= Data shown =

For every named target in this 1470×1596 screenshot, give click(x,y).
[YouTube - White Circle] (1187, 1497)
* * *
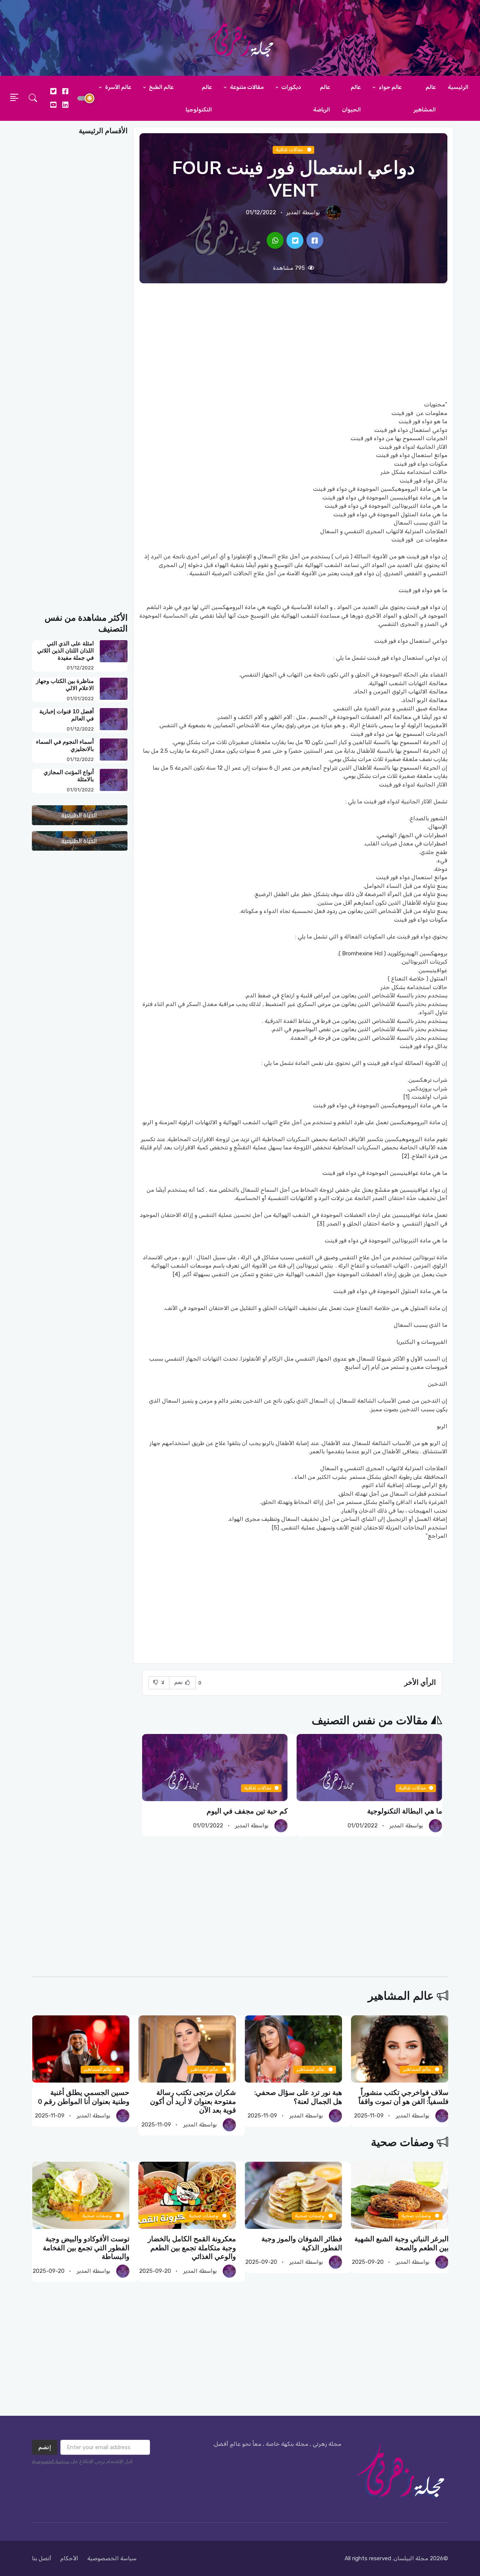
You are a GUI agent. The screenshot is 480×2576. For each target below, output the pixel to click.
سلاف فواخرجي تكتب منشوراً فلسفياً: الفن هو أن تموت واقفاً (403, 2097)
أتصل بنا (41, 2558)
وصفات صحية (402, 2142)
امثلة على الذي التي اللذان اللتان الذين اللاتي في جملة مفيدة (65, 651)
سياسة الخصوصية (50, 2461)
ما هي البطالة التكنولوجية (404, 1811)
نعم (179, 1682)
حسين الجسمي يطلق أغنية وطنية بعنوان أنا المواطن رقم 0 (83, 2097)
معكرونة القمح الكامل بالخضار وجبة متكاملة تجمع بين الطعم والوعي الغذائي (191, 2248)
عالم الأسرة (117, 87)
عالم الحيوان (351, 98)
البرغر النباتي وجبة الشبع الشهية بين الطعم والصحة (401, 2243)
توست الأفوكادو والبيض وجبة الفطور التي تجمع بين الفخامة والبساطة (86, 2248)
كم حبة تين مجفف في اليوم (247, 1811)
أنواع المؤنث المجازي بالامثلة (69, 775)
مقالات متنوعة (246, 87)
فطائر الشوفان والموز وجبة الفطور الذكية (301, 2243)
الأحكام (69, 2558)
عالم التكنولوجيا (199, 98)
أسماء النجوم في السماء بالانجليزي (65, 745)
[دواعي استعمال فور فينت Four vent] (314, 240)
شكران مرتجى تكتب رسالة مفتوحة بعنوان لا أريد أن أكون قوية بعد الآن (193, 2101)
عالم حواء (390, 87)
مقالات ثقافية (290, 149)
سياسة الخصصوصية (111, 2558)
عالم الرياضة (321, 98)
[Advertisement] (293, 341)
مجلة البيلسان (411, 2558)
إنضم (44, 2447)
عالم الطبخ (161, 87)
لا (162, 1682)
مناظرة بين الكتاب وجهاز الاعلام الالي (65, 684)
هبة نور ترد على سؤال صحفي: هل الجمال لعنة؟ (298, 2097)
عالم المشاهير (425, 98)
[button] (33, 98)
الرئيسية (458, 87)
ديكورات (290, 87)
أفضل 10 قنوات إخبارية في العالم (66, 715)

= Work order =
Would you print, exactly as written, every line above from the one holding "سياسة الخصوصية (50, 2461)" through the one holding "لا (162, 1682)", with both included and no other lines?

= Solution =
سياسة الخصوصية (50, 2461)
ما هي البطالة التكنولوجية (404, 1811)
نعم (179, 1682)
حسين الجسمي يطلق أغنية وطنية بعنوان أنا المواطن رقم 0 (83, 2097)
معكرونة القمح الكامل بالخضار وجبة متكاملة تجمع بين الطعم والوعي الغذائي (191, 2248)
عالم الأسرة (117, 87)
عالم الحيوان (351, 98)
البرغر النباتي وجبة الشبع الشهية بين الطعم والصحة (401, 2243)
توست الأفوكادو والبيض وجبة الفطور التي تجمع بين الفخامة والبساطة (86, 2248)
كم حبة تين مجفف في اليوم (247, 1811)
أنواع المؤنث المجازي بالامثلة (69, 775)
مقالات متنوعة (246, 87)
فطائر الشوفان والموز وجبة الفطور الذكية (301, 2243)
الأحكام (69, 2558)
عالم التكنولوجيا (199, 98)
أسماء النجوم في السماء بالانجليزي (65, 745)
[دواعي استعمال فور فينت Four vent] (314, 240)
شكران مرتجى تكتب رسالة مفتوحة بعنوان لا أريد أن أكون قوية بعد الآن (193, 2101)
عالم حواء (390, 87)
مقالات ثقافية (290, 149)
سياسة الخصصوصية (111, 2558)
عالم الرياضة (321, 98)
[Advertisement] (293, 341)
مجلة البيلسان (411, 2558)
إنضم (44, 2447)
عالم الطبخ (161, 87)
لا (162, 1682)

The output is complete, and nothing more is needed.